La lógica es sencilla de explicar y compleja de gestionar. Visa y Mastercard establecen umbrales para métricas de calidad. La frecuencia con la que un comercio insiste sobre autorizaciones marcadas como “no reintentar” es la más conocida, pero hay más. Cada red publica sus programas con umbrales concretos. Cuando un comercio los cruza, el adquirente traslada un costo. Cuando los cruza sistemáticamente, el costo escala. Y cuando la situación se sostiene, la conversación deja de ser económica y pasa a ser operativa: revisión del comercio, restricciones para procesar, en escenarios extremos suspensión del código.

Para una aseguradora que gestiona pólizas mensuales, esta lógica pega en un punto sensible. El error principal no es cobrar mal, sino cobrar a ciegas: un rechazo por “fondos insuficientes” tolera un reintento estratégico en el mes, “tarjeta bloqueada” exige actualizar la tarjeta y “operación no permitida” requiere frenar ese canal y buscar alternativas. Eliminar estas multas no se logra negociando, sino optimizando la arquitectura de cobranza para saber cuándo pausar o insistir, elegir el momento adecuado según el comportamiento histórico y direccionar la transacción hacia la entidad o adquirente con mayor probabilidad de éxito.

Ahí es donde cobra sentido contar con una tecnología de orquestación inteligente, capaz de ejecutar esta precisión de manera automática, enrutar cada pago según las reglas y límites específicos de cada adquirente para evitar multas y rechazos.

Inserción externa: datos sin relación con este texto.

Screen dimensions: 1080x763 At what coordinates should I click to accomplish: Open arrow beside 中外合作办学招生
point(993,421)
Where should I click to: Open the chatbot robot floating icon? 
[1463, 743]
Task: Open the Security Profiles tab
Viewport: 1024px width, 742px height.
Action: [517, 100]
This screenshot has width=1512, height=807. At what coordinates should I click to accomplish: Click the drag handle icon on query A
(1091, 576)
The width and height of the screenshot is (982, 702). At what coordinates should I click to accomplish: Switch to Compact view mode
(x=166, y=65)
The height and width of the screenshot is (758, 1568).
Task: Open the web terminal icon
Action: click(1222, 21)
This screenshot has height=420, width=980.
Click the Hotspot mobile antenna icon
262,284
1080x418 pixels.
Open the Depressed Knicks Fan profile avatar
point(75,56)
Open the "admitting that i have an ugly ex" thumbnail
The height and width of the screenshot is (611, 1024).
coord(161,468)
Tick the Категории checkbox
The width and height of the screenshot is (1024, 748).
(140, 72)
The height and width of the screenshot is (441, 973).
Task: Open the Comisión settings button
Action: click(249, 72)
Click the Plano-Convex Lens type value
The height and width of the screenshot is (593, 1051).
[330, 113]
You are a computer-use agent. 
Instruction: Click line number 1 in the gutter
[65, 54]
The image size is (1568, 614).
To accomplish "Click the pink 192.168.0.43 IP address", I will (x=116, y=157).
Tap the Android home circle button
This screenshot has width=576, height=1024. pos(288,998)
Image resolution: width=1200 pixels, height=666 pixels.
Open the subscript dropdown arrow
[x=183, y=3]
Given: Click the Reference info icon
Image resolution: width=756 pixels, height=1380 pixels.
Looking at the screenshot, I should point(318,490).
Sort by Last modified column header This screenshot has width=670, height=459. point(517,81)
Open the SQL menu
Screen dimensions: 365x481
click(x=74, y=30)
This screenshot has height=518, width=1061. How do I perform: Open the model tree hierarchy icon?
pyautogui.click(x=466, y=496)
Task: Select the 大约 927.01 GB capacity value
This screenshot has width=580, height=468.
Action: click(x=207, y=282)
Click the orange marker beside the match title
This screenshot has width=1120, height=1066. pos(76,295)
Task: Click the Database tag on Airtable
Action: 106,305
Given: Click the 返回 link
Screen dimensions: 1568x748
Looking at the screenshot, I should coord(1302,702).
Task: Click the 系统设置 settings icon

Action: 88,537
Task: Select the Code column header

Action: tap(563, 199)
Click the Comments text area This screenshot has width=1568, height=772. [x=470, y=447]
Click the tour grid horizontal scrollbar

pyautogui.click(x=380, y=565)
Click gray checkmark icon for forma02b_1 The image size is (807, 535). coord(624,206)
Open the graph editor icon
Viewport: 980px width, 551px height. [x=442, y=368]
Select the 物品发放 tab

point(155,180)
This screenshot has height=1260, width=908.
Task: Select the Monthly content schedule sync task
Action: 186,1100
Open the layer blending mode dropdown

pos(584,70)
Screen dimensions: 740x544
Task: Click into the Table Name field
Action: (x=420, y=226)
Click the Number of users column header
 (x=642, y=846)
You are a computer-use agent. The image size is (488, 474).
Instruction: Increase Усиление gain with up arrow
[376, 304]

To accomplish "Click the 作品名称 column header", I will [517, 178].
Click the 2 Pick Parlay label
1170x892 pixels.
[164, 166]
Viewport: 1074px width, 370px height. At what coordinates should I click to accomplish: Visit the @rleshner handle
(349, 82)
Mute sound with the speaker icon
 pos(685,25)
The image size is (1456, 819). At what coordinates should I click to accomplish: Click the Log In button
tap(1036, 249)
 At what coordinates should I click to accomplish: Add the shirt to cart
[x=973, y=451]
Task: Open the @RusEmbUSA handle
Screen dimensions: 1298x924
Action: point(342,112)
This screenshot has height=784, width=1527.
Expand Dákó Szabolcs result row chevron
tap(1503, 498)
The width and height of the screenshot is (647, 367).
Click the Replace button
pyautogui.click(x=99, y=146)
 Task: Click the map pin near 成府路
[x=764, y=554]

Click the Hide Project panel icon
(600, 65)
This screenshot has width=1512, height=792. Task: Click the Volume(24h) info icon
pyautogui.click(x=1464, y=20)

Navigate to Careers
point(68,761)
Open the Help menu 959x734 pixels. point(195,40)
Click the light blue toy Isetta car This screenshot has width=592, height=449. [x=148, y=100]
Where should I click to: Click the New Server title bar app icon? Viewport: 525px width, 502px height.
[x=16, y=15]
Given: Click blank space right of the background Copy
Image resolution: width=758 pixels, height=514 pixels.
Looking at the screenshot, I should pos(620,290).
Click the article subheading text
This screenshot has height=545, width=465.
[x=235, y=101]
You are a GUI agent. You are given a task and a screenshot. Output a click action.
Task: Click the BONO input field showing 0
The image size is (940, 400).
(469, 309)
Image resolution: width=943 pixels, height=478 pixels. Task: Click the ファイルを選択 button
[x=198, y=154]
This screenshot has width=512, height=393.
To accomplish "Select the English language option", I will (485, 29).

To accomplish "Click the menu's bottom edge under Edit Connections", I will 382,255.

El impacto económico de este cambio suele sorprender a los equipos de finanzas. Por un lado, baja la tasa de rechazos consecutivos, que es la que dispara los recargos. Por otro, sube la tasa de recupero: en carteras recurrentes maduras vemos que cerca de uno de cada tres pagos que serían pérdida se puede recuperar cuando el reintento se ejecuta con criterio. Y por otro más, mejora la relación con el adquirente, que empieza a ver a la aseguradora como un comercio de calidad y no como un caso de gestión.

Hay una lectura estratégica que vale la pena hacer. Los costos de procesamiento no son fijos. Están construidos sobre una base contractual, sí, pero con un ajuste dinámico que depende de cómo opera cada comercio mes a mes. La aseguradora que ignora este ajuste está aceptando una condición peor que la que negoció originalmente. La aseguradora que lo gestiona activamente convierte a la cobranza en una palanca de margen, no solo de recaudación.

En seguros, donde la competencia se está jugando cada vez más en la eficiencia y en la retención del asegurado, dejar que un adquirente te penalice por decisiones evitables es, simplemente, financiar la ineficiencia con dinero real.